Studies have found that female students perform better when taught by female teachers. But, there is little evidence on whether these effects persistent beyond that school year. We also don’t understand exactly why female student–teacher gender matching improves performance. Jaegeum Lim (Korean National Assembly) and Jonathan Meer (Texas A&M) asked these questions in the context of longer-run data on students from 74 middle schools in Seoul, South Korea.
Teachers and students are randomly assigned to classrooms in this school system, and this randomization allowed the researchers to find the true effect of the teacher–student gender match. Randomization is important—if certain teachers were systematically assigned to certain types of students, then any differences in student performance could simply reflect that sorting. Additionally, students had different teachers for different subjects, allowing the researchers to compare the same student’s performance with teachers of different gender.
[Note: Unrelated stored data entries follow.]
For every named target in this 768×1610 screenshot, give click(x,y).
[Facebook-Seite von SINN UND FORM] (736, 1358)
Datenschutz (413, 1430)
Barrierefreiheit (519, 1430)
They found that having a female teacher in seventh grade substantially increases female students’ test scores relative to male students, and that this effect lasts at least through 12th grade. More over, having a female math teacher in seventh grade leads female students to be significantly more likely to take advanced math courses, plan on a STEM (science, technology, engineering, math) major, and attend a STEM-focused high school.
Why? According to the Lim and Meer, “Our results also show that female students reported they are more likely to be engaged in their classes when taught by a female teacher. They’re also more likely to select into higher-quality high schools.”